Start of Data for this task

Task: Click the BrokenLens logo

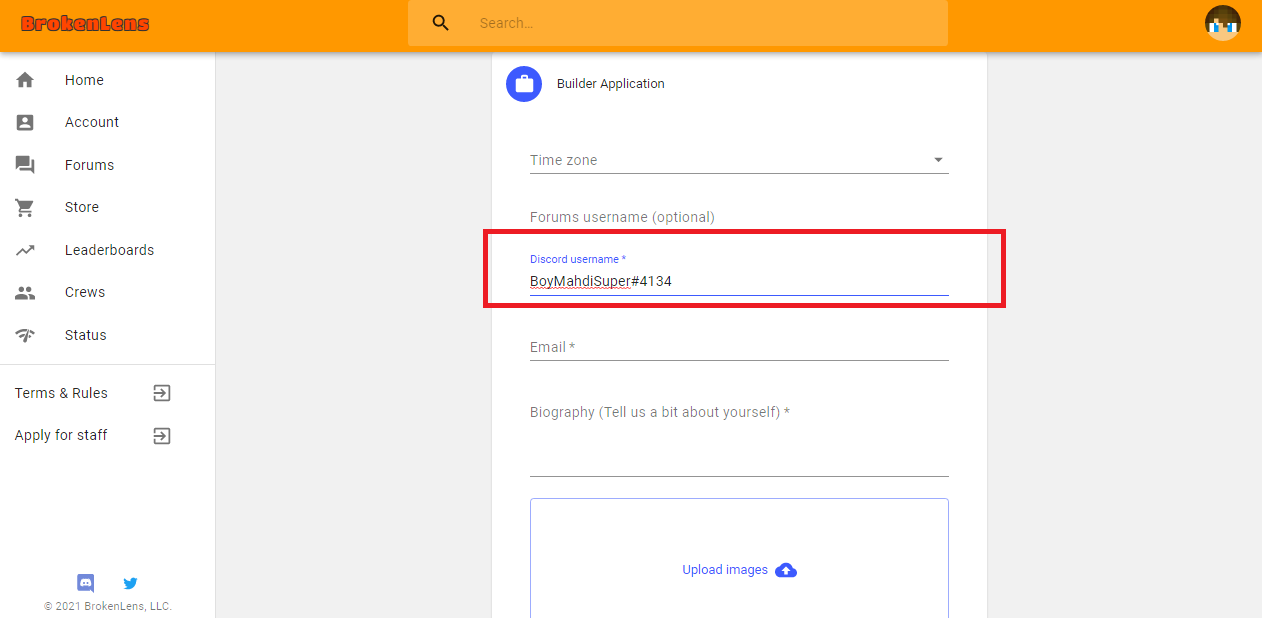Action: point(85,23)
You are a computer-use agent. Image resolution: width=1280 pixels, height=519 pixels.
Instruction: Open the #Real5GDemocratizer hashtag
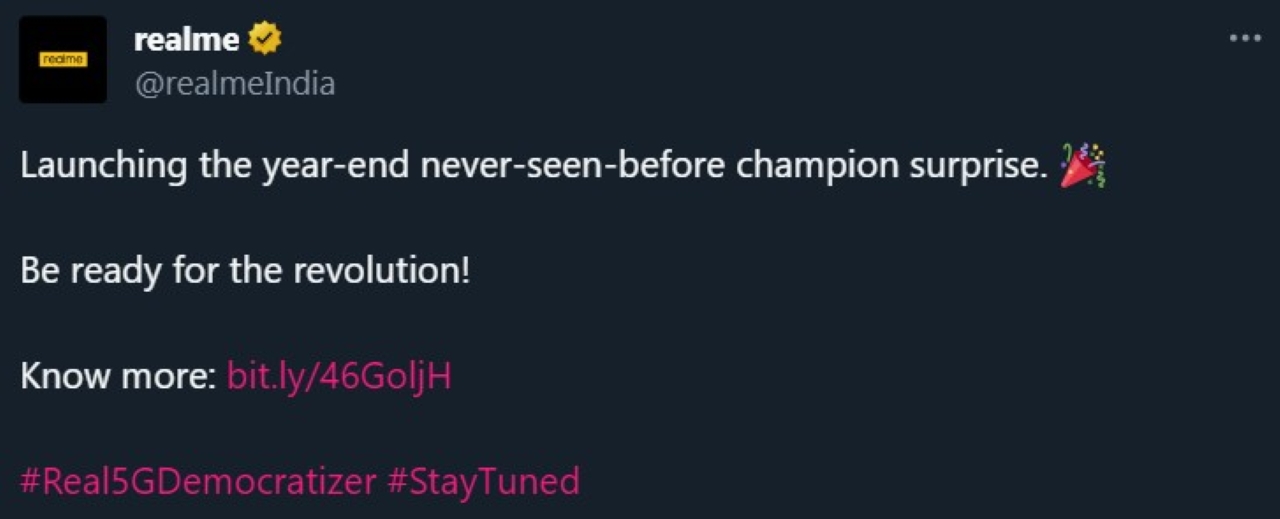(197, 481)
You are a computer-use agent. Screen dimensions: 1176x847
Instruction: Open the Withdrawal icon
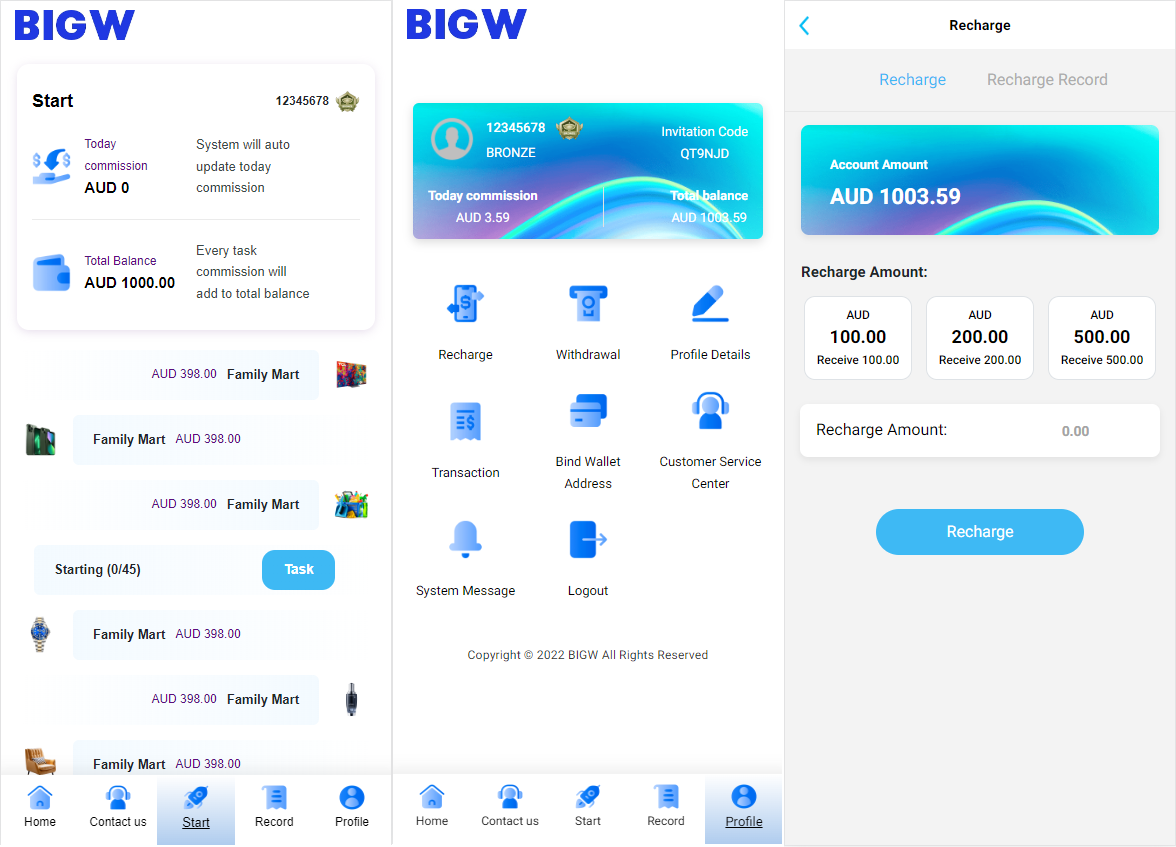point(588,304)
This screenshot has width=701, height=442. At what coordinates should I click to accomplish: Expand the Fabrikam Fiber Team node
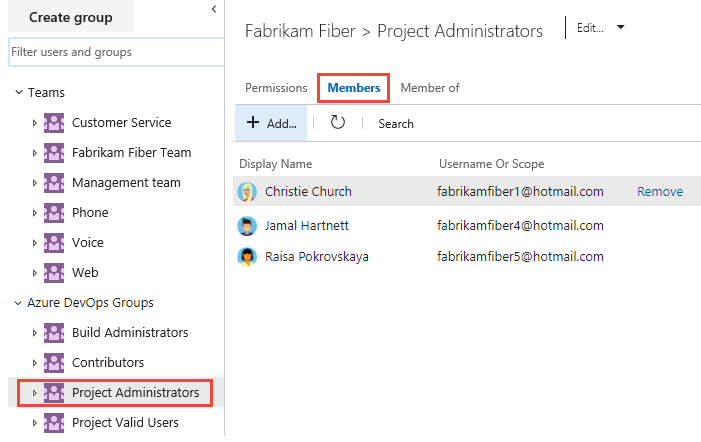click(34, 153)
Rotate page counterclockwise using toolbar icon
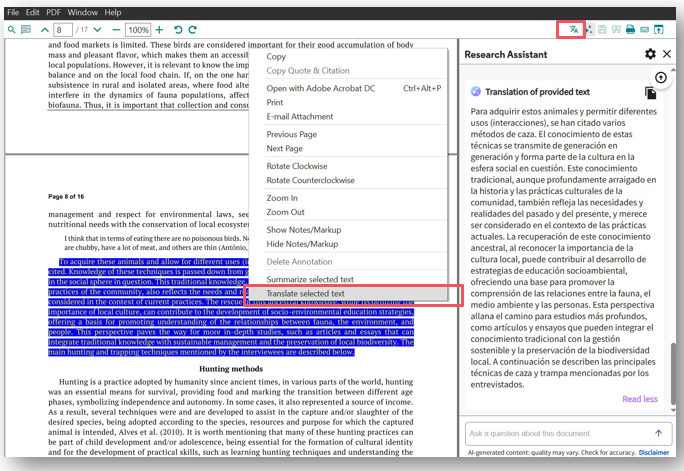 (177, 30)
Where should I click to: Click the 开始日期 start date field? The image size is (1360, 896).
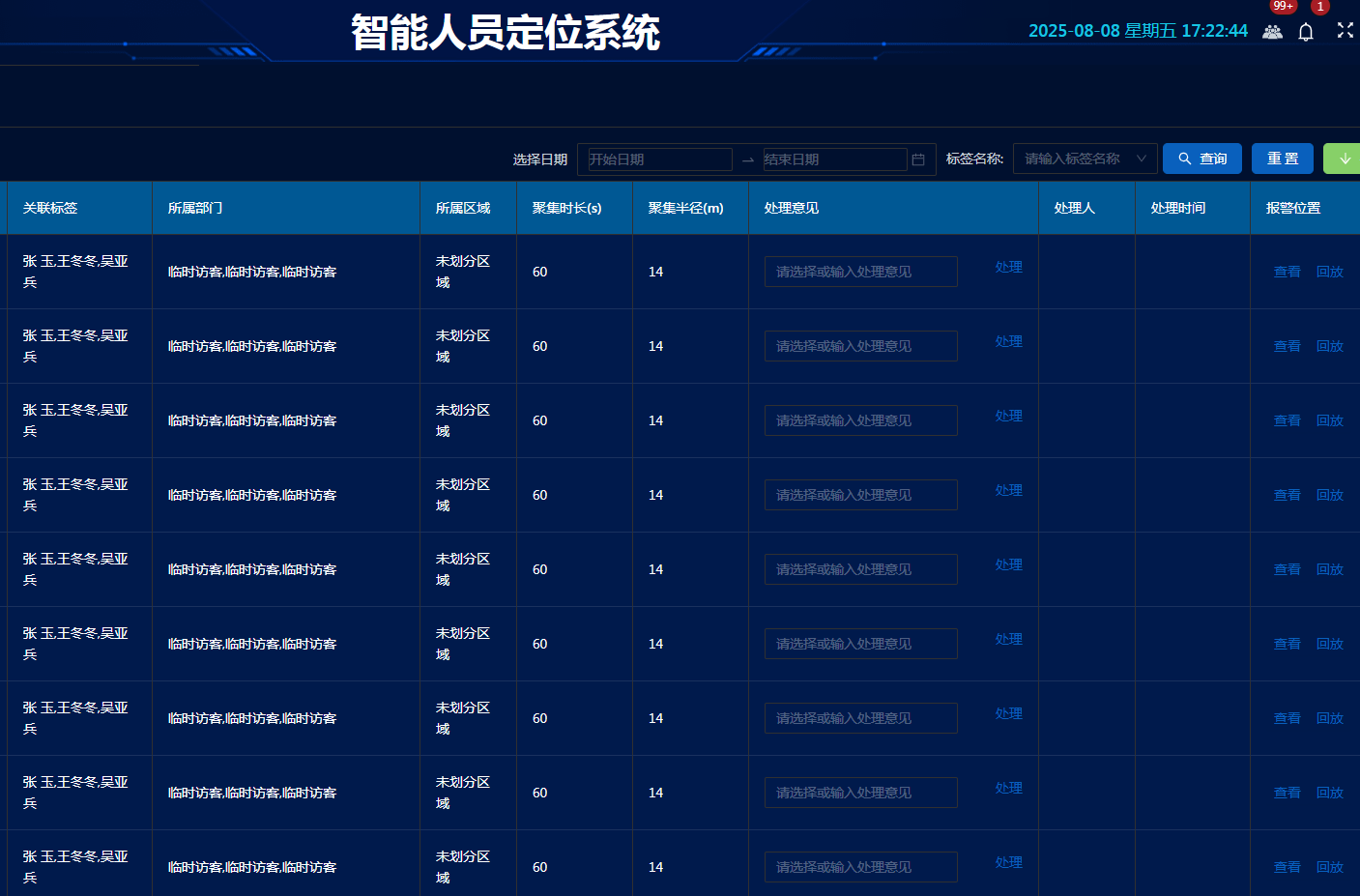click(656, 159)
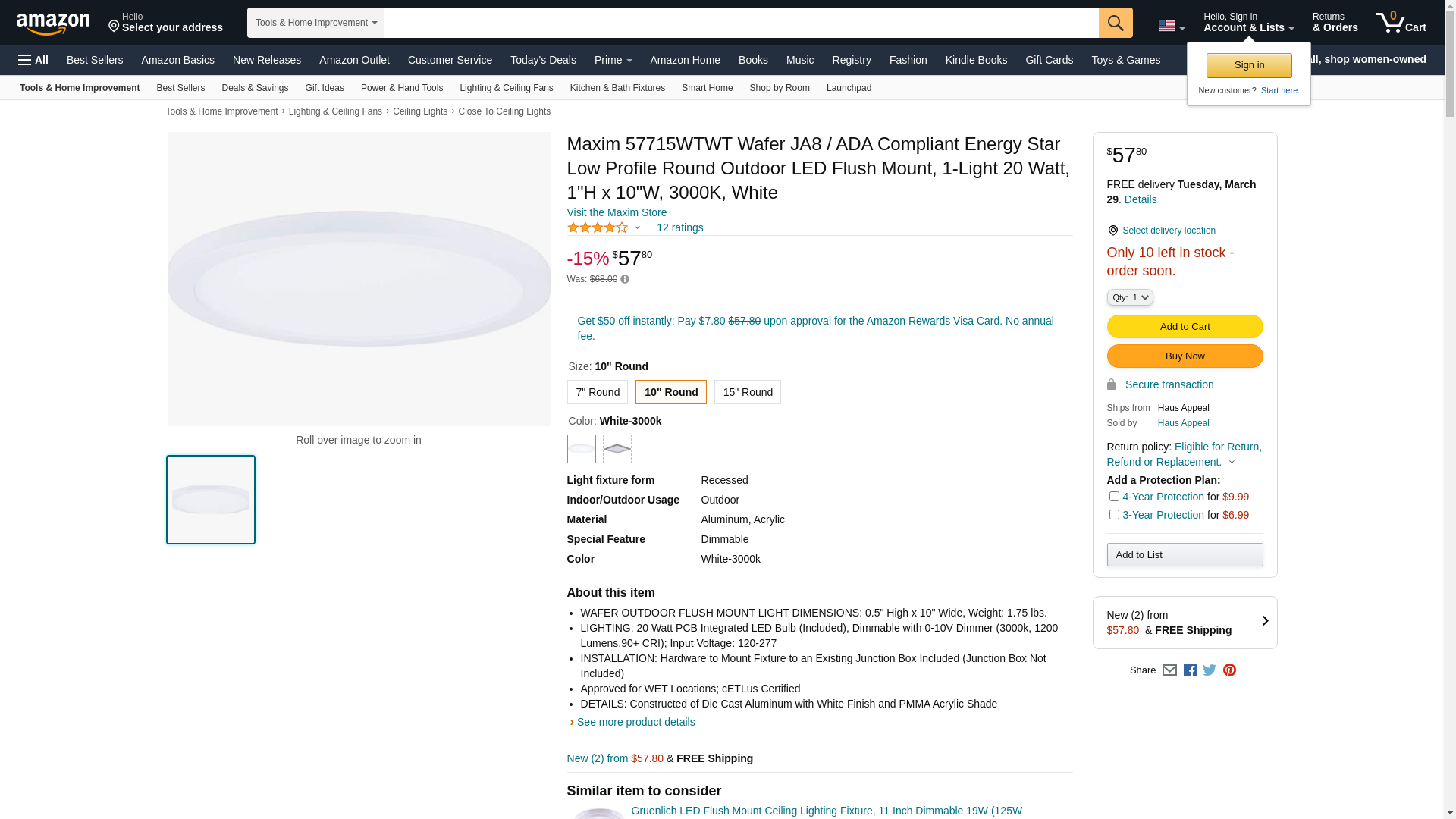Open search category dropdown Tools & Home Improvement
The image size is (1456, 819).
tap(315, 23)
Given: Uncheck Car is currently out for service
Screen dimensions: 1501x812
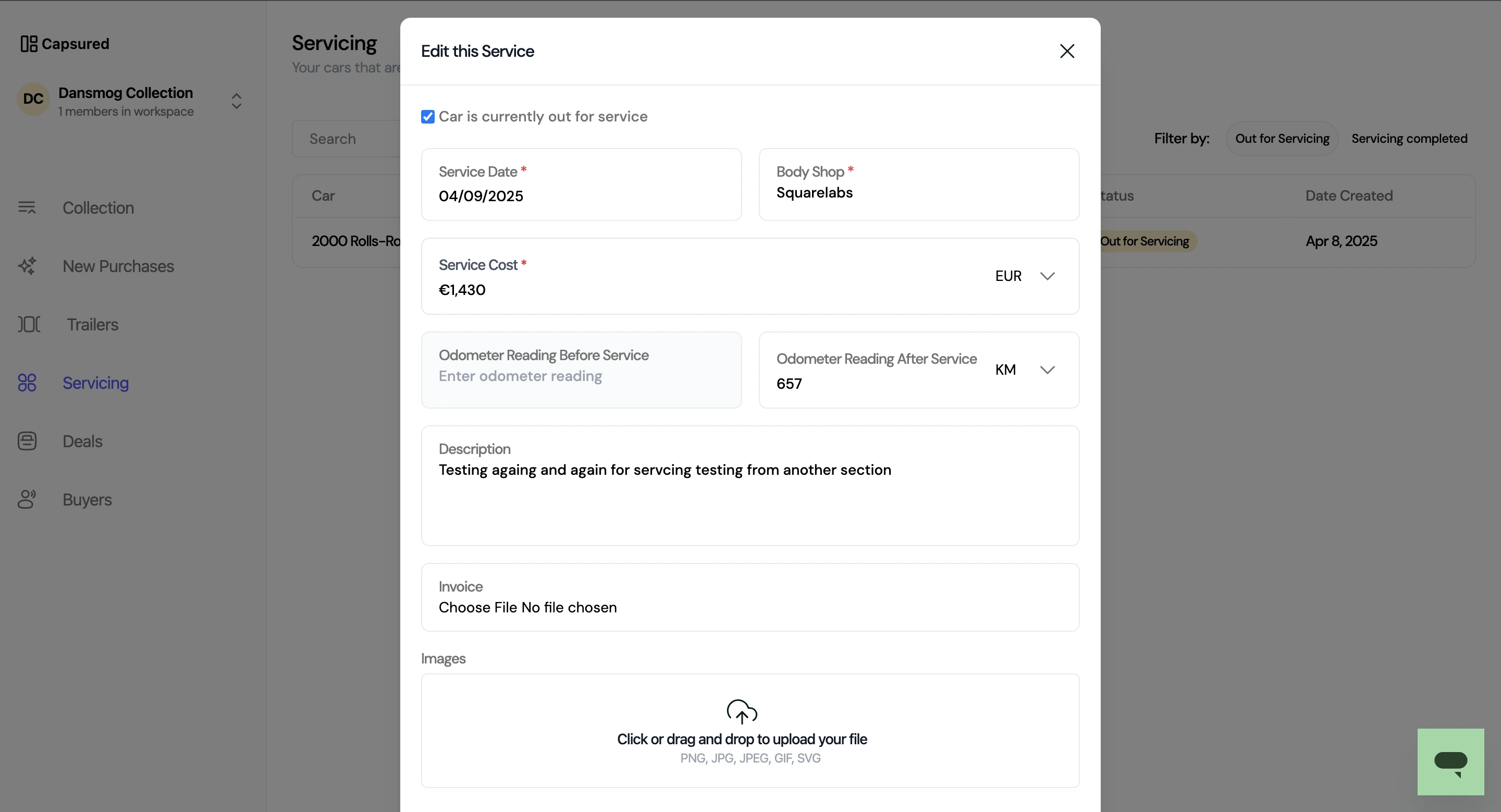Looking at the screenshot, I should point(428,117).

End of Data for this task

> **What you are asked to do**
Retype, word for word, the line containing "You are a computer-use agent. Screen" and each line after it through the end of the data, leaving any picture out.

> **Task answer**
You are a computer-use agent. Screen dimensions: 1176x847
Instruction: Open the Withdrawal icon
point(588,304)
This screenshot has width=701, height=442. At what coordinates should I click to accomplish: Expand the Fabrikam Fiber Team node
click(34, 153)
Rotate page counterclockwise using toolbar icon
 (177, 30)
Where should I click to: Click the 开始日期 start date field? The image size is (1360, 896).
click(656, 159)
Open search category dropdown Tools & Home Improvement
The image size is (1456, 819).
tap(315, 23)
Given: Uncheck Car is currently out for service
Screen dimensions: 1501x812
Looking at the screenshot, I should point(428,117).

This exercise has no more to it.